A decades-long friendship faces its toughest, most existential challenge to date.

A review by Iliana Tsachpini

This year’s winner of the Venice Golden Lion Prize is none other than Pedro Almodóvar’s The Room Next Door (2024). The film marks a milestone as Almodóvar’s first English-language feature and his first to win a major international award. An adaptation of Sigrid Nunez’s novel What Are You Going Through (2020), the movie brings Almodóvar’s signature style and emotional depth into uncharted linguistic territory and delivers an exceptional pairing of Julianne Moore and Tilda Swinton as reunited best friends Ingrid and Martha.

The story centers on Ingrid, a successful writer, who unexpectedly reconnects with Martha, a close friend from her youth and a former war journalist now grappling with terminal cancer. Their reunion takes place in Martha’s hospital room in New York City, where the two engage in a number of conversations, peeling back the layers of their shared past. Martha, surprised yet comforted by Ingrid’s visit, recounts the pivotal moments of her life after they drifted apart. The dialogue is rich, textured, and deeply human, a celebration of shared memories that cements an unexpected yet fateful reunion.

Tilda Swinton (left) and Julianne Moore (right) in The Room Next Door (2024) © El Deseo 

Through the Spanish auteur’s tried use of flashbacks, the film seamlessly juxtaposes past and present, peeking at the characters’ backstories and answering lingering questions about their choices and fates. Through these flashbacks one is invited to explore the emotional complexity of Ingrid and Martha’s bond, as well as the gravity of their poignant reunion.

As the visits become more frequent, the friendship between the two women grows stronger, but so does the seriousness of Martha’s situation. When all hope for recovery fades, Martha decides to stop treatment and take control of her fate. She asks of Ingrid to remain nearby as she does so—to sleep in “the room next door”. This agreement lands them in a secluded villa in upstate New York, where the vibrant colors of the autumn scenery and the striking interior design offer a transatlantic twist on Almodóvar’s iconic visual language. The complementary hues of green and red dominate the frame and create a dreamlike atmosphere that feels estranging in its clean symmetries and angles.

While the film deals unflinchingly with the subject of death, it does so with an unusual sense of ease and normalcy. Ingrid and Martha discuss the terms of their agreement as though it were a routine topic, all while planning activities that encompass everything Martha wants to do before her time comes. Seeing them on the sofa, watching Martha’s favorite movies, one might think that they are just two friends spending some quality time together, when in reality they have to deal with the uncertainty of whether they will see each other again tomorrow.

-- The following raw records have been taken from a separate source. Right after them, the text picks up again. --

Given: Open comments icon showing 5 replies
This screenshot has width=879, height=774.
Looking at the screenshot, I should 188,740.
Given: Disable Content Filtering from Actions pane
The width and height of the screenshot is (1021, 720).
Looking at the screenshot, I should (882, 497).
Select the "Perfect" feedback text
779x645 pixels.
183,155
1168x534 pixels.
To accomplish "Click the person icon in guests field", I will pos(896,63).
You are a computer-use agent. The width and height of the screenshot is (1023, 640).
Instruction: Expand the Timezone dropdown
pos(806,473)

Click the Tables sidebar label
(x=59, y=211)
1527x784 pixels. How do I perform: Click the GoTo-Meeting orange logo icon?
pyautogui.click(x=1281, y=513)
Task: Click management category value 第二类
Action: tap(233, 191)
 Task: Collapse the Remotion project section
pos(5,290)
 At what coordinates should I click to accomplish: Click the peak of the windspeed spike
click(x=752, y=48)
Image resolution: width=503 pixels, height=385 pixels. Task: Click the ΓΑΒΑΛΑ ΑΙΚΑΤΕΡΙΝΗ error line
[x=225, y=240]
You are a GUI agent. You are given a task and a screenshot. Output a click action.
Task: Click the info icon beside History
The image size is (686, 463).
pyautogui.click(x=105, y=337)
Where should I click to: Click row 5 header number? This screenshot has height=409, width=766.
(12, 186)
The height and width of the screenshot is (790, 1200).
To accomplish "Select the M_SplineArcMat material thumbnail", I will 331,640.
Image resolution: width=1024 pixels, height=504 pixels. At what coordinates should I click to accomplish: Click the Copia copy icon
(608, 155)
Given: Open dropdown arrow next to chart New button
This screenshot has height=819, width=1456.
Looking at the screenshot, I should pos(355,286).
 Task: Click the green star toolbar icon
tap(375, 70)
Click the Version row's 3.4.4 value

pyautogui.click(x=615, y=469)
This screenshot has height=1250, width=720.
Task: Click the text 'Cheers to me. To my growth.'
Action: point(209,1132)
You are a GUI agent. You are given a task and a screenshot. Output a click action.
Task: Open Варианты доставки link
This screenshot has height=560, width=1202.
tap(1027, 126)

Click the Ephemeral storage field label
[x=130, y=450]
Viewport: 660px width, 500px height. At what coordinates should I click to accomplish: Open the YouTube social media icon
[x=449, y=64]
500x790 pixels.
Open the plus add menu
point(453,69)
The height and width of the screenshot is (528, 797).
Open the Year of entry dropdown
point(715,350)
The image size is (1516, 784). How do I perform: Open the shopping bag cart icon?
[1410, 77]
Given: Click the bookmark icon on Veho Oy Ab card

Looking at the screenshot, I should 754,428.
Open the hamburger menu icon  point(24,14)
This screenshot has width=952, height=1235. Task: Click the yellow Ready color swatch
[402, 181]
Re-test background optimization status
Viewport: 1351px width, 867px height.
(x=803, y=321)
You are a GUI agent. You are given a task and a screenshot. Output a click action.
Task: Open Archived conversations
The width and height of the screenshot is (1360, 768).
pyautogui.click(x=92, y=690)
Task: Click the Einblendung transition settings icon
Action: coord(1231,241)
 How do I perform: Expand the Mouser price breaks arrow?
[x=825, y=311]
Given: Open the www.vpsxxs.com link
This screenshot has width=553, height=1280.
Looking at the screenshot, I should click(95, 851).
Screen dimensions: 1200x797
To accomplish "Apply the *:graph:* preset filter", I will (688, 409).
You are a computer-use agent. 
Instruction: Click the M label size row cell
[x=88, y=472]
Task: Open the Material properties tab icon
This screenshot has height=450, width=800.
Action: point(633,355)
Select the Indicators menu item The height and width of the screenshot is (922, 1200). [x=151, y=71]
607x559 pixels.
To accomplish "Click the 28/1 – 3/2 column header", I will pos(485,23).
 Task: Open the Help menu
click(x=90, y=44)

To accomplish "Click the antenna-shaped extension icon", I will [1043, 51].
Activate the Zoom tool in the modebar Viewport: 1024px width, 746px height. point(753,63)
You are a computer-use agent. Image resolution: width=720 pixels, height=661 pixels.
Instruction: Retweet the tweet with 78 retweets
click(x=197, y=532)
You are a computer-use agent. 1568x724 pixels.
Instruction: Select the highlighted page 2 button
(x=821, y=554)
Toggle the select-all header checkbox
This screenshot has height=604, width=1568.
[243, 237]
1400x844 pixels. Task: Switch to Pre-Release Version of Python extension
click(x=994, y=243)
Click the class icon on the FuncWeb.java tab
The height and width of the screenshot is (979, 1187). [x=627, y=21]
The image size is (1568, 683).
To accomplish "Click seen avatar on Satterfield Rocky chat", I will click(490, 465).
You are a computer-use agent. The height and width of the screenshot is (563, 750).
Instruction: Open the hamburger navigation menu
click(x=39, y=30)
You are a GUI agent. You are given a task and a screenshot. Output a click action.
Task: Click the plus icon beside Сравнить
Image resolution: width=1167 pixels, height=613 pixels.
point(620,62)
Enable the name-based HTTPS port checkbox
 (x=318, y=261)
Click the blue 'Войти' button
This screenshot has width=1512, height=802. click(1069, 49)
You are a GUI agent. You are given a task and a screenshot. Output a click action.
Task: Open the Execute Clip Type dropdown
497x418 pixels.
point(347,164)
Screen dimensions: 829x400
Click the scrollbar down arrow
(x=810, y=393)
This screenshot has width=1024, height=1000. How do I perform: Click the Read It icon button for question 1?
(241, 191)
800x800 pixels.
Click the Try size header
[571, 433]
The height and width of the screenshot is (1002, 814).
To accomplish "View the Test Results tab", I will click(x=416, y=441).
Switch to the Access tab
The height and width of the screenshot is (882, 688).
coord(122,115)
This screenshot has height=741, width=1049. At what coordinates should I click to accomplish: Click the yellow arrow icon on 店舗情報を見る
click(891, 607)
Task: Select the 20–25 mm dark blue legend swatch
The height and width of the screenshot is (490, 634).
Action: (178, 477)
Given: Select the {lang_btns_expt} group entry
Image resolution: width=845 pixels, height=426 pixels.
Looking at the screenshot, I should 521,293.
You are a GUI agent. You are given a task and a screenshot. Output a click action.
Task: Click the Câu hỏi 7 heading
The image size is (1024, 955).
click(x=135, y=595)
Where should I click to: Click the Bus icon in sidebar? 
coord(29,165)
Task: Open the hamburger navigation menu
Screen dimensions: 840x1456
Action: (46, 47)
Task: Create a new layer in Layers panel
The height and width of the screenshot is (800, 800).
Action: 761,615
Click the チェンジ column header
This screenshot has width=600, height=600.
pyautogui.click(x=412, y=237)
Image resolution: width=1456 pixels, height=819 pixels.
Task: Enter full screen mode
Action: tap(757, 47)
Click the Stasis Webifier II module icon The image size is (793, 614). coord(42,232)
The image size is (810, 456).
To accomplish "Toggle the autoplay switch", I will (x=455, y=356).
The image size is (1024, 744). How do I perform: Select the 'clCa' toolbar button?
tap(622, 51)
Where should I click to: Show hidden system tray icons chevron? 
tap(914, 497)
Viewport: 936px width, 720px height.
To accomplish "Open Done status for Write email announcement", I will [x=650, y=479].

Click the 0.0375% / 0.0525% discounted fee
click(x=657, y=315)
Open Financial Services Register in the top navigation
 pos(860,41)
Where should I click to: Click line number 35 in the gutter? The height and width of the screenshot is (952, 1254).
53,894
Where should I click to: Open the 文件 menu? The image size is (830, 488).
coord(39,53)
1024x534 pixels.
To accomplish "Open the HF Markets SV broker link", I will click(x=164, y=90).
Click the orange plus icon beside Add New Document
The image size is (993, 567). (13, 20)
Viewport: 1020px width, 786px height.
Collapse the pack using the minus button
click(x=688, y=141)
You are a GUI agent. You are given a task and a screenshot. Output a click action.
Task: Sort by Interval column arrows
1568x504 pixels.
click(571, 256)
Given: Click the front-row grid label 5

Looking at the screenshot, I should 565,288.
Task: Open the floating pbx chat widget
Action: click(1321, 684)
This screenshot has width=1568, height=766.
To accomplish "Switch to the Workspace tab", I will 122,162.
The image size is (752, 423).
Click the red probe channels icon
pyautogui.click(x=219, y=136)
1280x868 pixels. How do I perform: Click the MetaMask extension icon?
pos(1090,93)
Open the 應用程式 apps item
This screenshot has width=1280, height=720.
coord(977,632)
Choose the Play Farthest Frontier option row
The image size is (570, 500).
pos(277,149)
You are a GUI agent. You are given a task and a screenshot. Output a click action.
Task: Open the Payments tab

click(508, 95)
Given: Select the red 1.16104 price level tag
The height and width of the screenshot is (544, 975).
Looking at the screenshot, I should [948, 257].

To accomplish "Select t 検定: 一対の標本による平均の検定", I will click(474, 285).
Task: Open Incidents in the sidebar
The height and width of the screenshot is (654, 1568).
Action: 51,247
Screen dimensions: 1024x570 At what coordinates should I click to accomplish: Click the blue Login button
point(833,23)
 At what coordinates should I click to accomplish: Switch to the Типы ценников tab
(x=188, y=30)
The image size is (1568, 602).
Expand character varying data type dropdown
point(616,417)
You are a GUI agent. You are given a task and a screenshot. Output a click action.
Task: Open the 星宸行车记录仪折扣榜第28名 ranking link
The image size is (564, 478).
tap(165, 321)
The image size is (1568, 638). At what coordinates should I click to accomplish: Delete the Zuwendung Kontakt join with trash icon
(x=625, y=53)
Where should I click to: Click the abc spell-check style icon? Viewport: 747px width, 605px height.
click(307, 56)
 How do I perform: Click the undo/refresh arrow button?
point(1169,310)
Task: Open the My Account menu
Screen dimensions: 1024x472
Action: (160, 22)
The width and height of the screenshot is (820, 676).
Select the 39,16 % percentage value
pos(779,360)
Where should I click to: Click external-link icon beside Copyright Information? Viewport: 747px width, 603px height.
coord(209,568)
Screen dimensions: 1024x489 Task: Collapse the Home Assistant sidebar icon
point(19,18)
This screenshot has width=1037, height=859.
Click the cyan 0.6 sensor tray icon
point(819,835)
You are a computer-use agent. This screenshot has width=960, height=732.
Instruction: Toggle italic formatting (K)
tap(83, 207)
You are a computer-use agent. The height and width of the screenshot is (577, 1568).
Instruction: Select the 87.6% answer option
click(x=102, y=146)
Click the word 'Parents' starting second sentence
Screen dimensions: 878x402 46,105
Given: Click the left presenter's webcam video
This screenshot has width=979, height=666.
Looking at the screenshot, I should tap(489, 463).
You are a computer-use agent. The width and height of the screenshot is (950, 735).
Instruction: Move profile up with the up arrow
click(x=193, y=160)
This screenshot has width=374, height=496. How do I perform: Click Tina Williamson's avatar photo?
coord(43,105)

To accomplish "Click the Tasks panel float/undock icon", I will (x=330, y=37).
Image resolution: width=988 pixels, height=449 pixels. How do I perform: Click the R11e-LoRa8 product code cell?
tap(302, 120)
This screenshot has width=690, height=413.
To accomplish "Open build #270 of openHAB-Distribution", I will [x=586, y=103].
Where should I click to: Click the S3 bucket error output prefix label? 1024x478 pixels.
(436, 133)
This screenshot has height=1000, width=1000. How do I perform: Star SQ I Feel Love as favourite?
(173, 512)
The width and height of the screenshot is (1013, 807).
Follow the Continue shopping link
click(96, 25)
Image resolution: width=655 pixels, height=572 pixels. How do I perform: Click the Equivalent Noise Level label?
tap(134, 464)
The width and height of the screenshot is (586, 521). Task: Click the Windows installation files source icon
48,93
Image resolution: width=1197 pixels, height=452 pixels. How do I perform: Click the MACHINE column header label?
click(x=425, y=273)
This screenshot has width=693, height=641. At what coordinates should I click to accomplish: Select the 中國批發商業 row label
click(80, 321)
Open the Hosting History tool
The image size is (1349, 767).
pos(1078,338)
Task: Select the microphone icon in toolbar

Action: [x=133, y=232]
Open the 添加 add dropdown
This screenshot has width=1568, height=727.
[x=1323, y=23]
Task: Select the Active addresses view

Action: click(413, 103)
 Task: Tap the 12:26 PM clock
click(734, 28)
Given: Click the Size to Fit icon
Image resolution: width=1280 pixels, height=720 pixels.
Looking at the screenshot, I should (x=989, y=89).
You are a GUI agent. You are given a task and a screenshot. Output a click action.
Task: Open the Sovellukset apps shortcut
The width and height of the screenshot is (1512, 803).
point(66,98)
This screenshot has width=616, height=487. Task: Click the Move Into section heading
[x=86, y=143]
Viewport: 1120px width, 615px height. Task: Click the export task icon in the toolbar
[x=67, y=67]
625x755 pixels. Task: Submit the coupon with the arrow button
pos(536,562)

There is, indeed, a palpable unease beneath the polished surface. Is this the result of Almodóvar stepping into uncharted territory with his first English-language film? Or does it stand in for the alienation one feels when confronted with the fading remnants of their once-vibrant life? Martha, who used to find joy and a strong sense of self in writing and reading, now struggles to reconnect with the activities that defined her. Her colorful bookshelves and drawers of war journals serve as haunting reminders of a life slipping away, while her shifting identity hovers as a still-living ghost over her vibrant environment. Almodóvar captures Martha’s rite of passage with a surreal touch: the villa becomes a liminal space where reality bends—a place warm enough to sunbathe yet cold enough for snowfall.

Julianne Moore (left) and Tilda Swinton (right) in The Room Next Door (2024) © El Deseo

This surrealism acts as a counterbalance to the film’s heavy themes, offering moments of visual poetry and humor that temper the weight of impending loss. In the end, The Room Next Door is not merely a story of death but a reflection on friendship, memory and the courage it takes to accompany someone through their final journey.

Despite its poignant complexity and aesthetic brilliance, there remains a slight awkwardness throughout the film—a subtle tension that lingers, as though the very act of confronting death, in this extraordinary setting, feels somewhat out of place. Perhaps it is a reflection of the discomfort that comes with the inevitable: the difficulty of navigating death, a difficulty complicated further perhaps by all the grace and color that Almodóvar breathes into his work: all the life.